François ici cite son exhortation apostolique la joie de l’Evangile, le premier texte de son pontificat. Nous poursuivons la lecture du n° 199.

En réalité, il est naïf de penser que les principes éthiques puissent se présenter de manière purement abstraite, détachés de tout contexte, et le fait qu’ils apparaissent dans un langage religieux ne les prive pas de toute valeur dans le débat public. Les principes éthiques que la raison est capable de percevoir peuvent réapparaître toujours de manière différente et être exprimés dans des langages divers, y compris religieux.

Voilà une jolie façon de légitimer le discours religieux comme source de la réflexion éthique, et la place des religions dans le débat public. Le paragraphe 200 va plus loin : il appelle les croyants à une vraie cohérence entre la foi qu’ils proclament et leurs actions. Ecoutons ce passage.

  1. D’autre part, toute solution technique que les sciences prétendent apporter sera incapable de résoudre les graves problèmes du monde si l’humanité perd le cap, si l’on oublie les grandes motivations qui rendent possibles la cohabitation, le sacrifice, la bonté. De toute façon, il faudra inviter les croyants à être cohérents avec leur propre foi et à ne pas la contredire par leurs actions; il faudra leur demander de s’ouvrir de nouveau à la grâce de Dieu et de puiser au plus profond de leurs propres convictions sur l’amour, la justice et la paix. Si une mauvaise compréhension de nos propres principes nous a parfois conduits à justifier le mauvais traitement de la nature, la domination despotique de l’être humain sur la création, ou les guerres, l’injustice et la violence, nous, les croyants, nous pouvons reconnaître que nous avons alors été infidèles au trésor de sagesse que nous devions garder. Souvent les limites culturelles des diverses époques ont conditionné cette conscience de leur propre héritage éthique et spirituel, mais c’est précisément le retour à leurs sources qui permet aux religions de mieux répondre aux nécessités actuelles.

Une fois encore, François exprime une forme de repentance sur les erreurs des générations croyantes qui nous ont précédé dans leurs façons de vivre les relations avec la nature.

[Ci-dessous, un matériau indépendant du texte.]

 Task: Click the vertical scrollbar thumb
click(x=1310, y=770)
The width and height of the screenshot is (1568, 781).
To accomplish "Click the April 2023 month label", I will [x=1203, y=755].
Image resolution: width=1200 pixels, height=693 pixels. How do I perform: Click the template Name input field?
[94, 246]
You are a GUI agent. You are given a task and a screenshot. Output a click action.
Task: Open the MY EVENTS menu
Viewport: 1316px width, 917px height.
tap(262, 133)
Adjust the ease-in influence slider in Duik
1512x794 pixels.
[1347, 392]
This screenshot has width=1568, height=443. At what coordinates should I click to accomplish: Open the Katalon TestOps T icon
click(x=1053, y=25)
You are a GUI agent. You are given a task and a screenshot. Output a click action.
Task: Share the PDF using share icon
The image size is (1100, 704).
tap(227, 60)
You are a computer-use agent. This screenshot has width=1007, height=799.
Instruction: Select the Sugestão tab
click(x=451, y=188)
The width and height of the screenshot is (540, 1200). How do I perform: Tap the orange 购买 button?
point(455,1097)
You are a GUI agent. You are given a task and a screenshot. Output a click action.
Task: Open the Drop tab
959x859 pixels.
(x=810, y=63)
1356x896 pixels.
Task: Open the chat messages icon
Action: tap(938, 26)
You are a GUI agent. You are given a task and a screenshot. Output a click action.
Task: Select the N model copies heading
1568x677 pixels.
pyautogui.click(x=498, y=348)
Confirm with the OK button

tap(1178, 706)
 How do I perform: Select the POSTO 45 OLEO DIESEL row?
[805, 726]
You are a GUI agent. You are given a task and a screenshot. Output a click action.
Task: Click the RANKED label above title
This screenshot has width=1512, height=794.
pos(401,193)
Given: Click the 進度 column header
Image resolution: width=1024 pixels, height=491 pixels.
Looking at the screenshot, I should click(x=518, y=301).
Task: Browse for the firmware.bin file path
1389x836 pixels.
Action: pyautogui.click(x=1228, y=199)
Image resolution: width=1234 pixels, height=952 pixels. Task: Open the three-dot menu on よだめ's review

Ce qui lui permet ensuite d’inviter plus fortement toutes les religions à s’impliquer dans le dialogue pour la sauvegarde de la maison commune, comme le précise le paragraphe 201.

  1. La majorité des habitants de la planète se déclare croyante, et cela devrait inciter les religions à entrer dans un dialogue en vue de la sauvegarde de la nature, de la défense des pauvres, de la construction de réseaux de respect et de fraternité

François insiste également sur le dialogue indispensable entre toutes les sciences, sans exclusive, mais aussi au sein de la militance et des divers mouvements écologiques. Toujours au 201 :

Un dialogue entre les sciences elles-mêmes est aussi nécessaire parce que chacune a l’habitude de s’enfermer dans les limites de son propre langage, et la spécialisation a tendance à devenir isolement et absolutisation du savoir de chacun. Cela empêche d’affronter convenablement les problèmes de l’environnement. Un dialogue ouvert et respectueux devient aussi nécessaire entre les différents mouvements écologistes, où les luttes idéologiques ne manquent pas.

Pour conclure ce chapitre, le pape est cependant bien conscient de la difficulté de la mise en œuvre de ce dialogue.

La gravité de la crise écologique exige que tous nous pensions au bien commun et avancions sur un chemin de dialogue qui demande patience, ascèse et générosité, nous souvenant toujours que « la réalité est supérieure à l’idée ».

La semaine prochaine, nous commencerons le chapitre 6 de LS, intitulé « Education et spiritualité écologiques ». Ce dernier chapitre propose des pistes pour la conversion à l’écologie intégrale, qui doit se traduire de manière concrète par de nouveaux choix de vie.

Chers auditeurs de Fleur de sel, nous vous donnons rendez-vous la semaine prochaine, et d’ici là prenez bien soin de vous.